* **Exercise objective**
Could you set down exactly the lines of the data below, starting at the one that holds "Instruction: Open the" and ending at the one that holds "Screen dimensions: 746x351", both included, and only those?

(Source material Opens)

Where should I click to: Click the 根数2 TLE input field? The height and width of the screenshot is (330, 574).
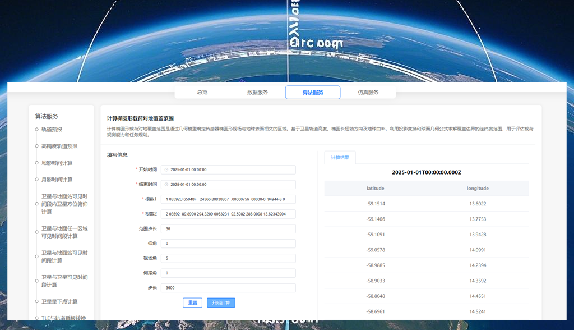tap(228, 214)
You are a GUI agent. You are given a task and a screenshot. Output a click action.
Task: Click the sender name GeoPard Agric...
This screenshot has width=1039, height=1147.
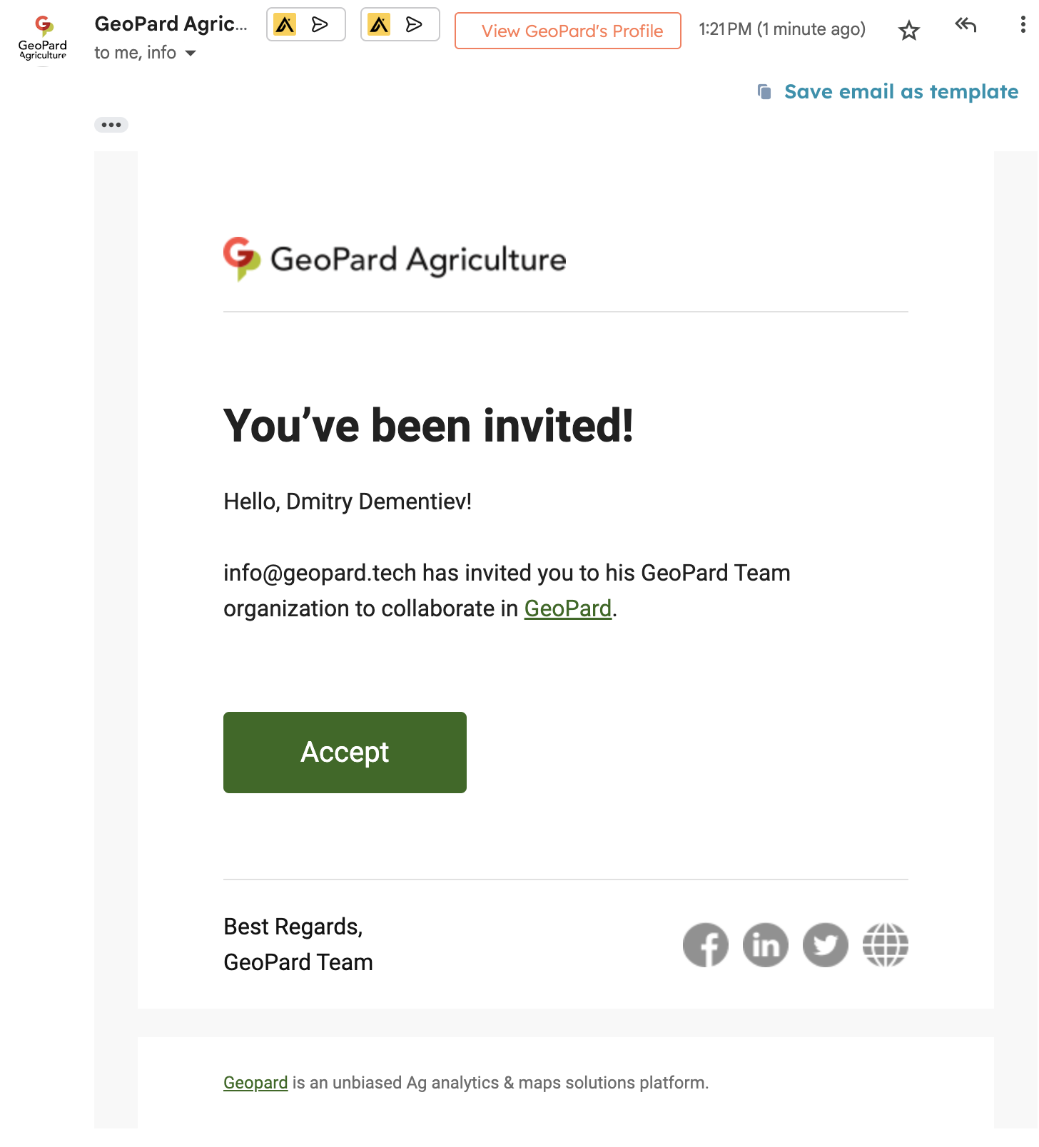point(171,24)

(Source material Closes)
(Source material Opens)

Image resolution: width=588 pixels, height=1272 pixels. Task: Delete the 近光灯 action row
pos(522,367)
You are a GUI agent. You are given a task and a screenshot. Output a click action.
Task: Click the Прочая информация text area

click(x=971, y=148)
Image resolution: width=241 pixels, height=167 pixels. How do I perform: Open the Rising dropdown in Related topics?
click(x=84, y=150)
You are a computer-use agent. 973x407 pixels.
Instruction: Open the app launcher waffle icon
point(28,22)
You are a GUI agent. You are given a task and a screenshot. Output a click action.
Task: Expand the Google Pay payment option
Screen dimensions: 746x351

(Source material Closes)

* **Answer box**
Instruction: Open the app launcher waffle icon
point(28,22)
You are a GUI agent. You are given a task and a screenshot. Output a click action.
Task: Expand the Google Pay payment option
Screen dimensions: 746x351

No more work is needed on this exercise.